There is another method of reaching a probability of price. Let us find what amount of gold is available for international trading. Let us evaluate in terms of market cap of gold. As per Wikipedia, the total gold reserves of the world were around 171,300 tonnes.
Source: Wikipedia
Source: Wikipedia
If we exclude gold used in jewellery, central banks and industrial categories and assume only half of gold in the investment and unaccounted categories, that amounts to over 18,000 tonnes. This is a very simplistic method but it can give us a rough market cap of gold that is being traded around the world. We should not forget that bitcoin is going to attract forex traders also where a single percent of investment can touch hundreds of billions but for the time being, let us only consider market cap of gold that flows across the trading platforms. This can become a good reference point as far as the price levels of bitcoin are concerned. At current prices of gold, this amounts to around $700 billion. This seems a figure that is the likely target of bitcoin market cap but when would it happen? If we give at least 25 years to above possibility, the average price would come out to be around 1Kg of gold (assuming constant price of gold) by the year 2040. Nobody knows whether it would happen but this kind of exercise of predicting future rise of bitcoin is an important one.

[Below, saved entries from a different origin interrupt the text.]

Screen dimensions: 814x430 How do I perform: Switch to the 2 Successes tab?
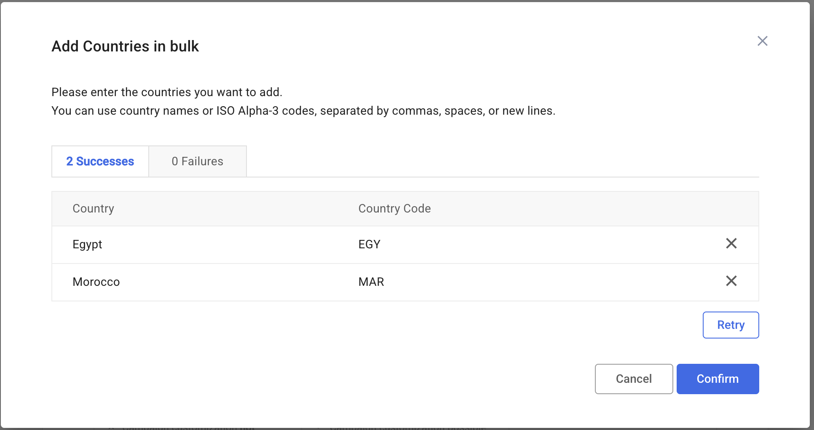100,161
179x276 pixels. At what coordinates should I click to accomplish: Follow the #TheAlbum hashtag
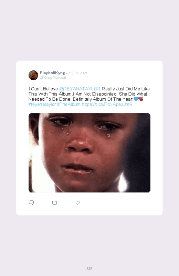pos(69,104)
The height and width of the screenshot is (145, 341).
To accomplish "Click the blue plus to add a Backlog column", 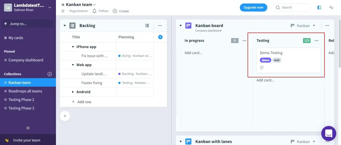I will click(x=160, y=37).
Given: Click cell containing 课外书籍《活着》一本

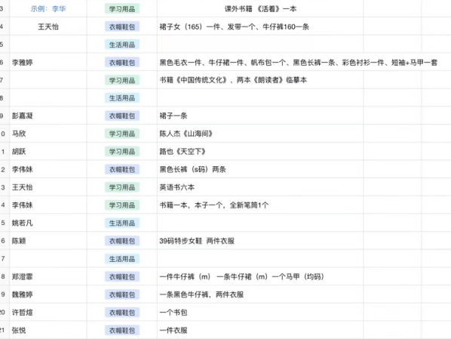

Utility and scale of Bitcoin wil drive its price
Are we not over-estimating the potential of bitcoin? Is this framework really accurate? The answer is that even $700 billion market cap (if it happens) would make only a small fraction of existing monetary base of the world and further much smaller fraction of the global money supply. It is not to say that bitcoin would replace fiat currencies. The focus is price matrix with respect to gold and it is only to state that it can turn out as a good alternative as global store of value the way gold is. This may be off the mark but we should not forget that same thing could have been said four years back too but the reality is that number of bitcoin transactions have jumped 100 times in the same period. Today, the daily transactions are touching nearly 200,000 and to expect this figure to reach 20 million in next 10-20 years is not an impossible target. This will definitely affect the price too. Nobody can predict bitcoin price in short term and nobody should. This blind game may be counter-productive both to the trader and the bitcoin itself too but long-term price trend is positive. This needs to be understood in the context of some related developments that are going to become major trends in coming years. The internet of things, cloud-based nature of software services, evolution of smart contracts, inherent weaknesses and inflationary nature of fiat currencies, real-time payments, universal adoption of smartphones by 2020 and 4G networks by 2025 are all the emergent features of global life that will make bitcoin a very acceptable solution. Let the critical mass around this technology be fully developed. As number of bitcoin transactions increase and its usefulness is proven beyond doubt, a natural mode of evolution will raise its price. Bitcoin is a true version of a global currency that has emerged from the grass-roots. The decentralized nature of its blockchain technology makes it a sustainable and scalable solution in the digital age. How far it would go is not clear but it would remain the most disrupting monetary phenomenon ever happened in human history.